Relaxation

Planned relaxation calms anxiety and helps your body and mind recover from every day rush and stress. Music, a long soak in the bath, or a walk in the park do the trick for some people, but for others it’s not so easy. If you feel you need help with learning to relax, try a CD or relaxation or meditation class.

A basic relaxation exercise to try yourself is:

  • Choose a quiet place where you won’t be interrupted.
  • Do a few gentle stretching exercises to relieve muscular tension.
  • Make yourself comfortable, either sitting or lying down.
  • Start to breathe slowly and deeply, in a calm and effortless way.
  • Gently tense, then relax, each part of your body, starting with your feet and working your way up to your face and head.
  • As you focus on each area, think of warmth, heaviness and relaxation.
  • Push any distracting thoughts to the back of your mind; imagine them floating away.
  • Don’t try to relax; simply let go of the tension in your muscles and allow them to become relaxed.

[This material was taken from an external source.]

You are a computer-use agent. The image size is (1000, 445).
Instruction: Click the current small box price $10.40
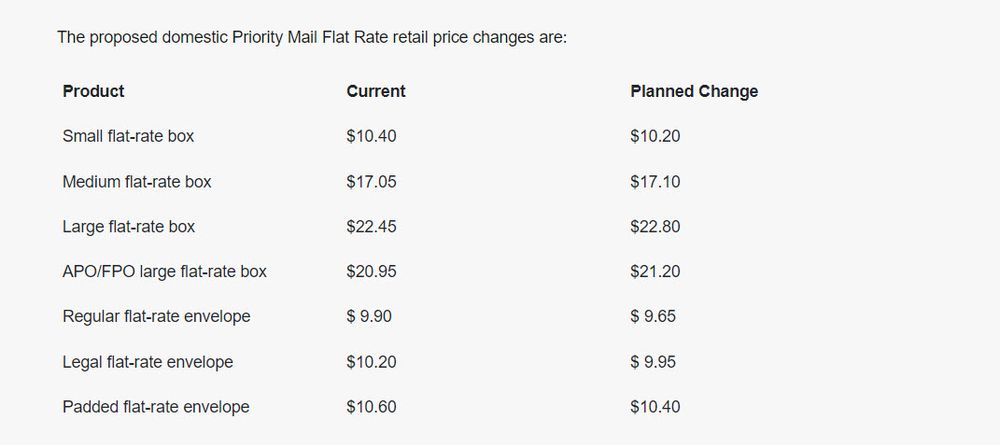tap(372, 136)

Some people find it helpful to visualise a calm, beautiful place such as a garden or meadow. Stay like this for about 20 minutes, then take some deep breaths and open your eyes, but stay sitting or lying for a few moments before you get up.

Relaxation is one of the most effective self-help activities for good mental health. It can be a useful addition to any other form of treatment as well as being an effective measure to prevent the development of stress and anxiety.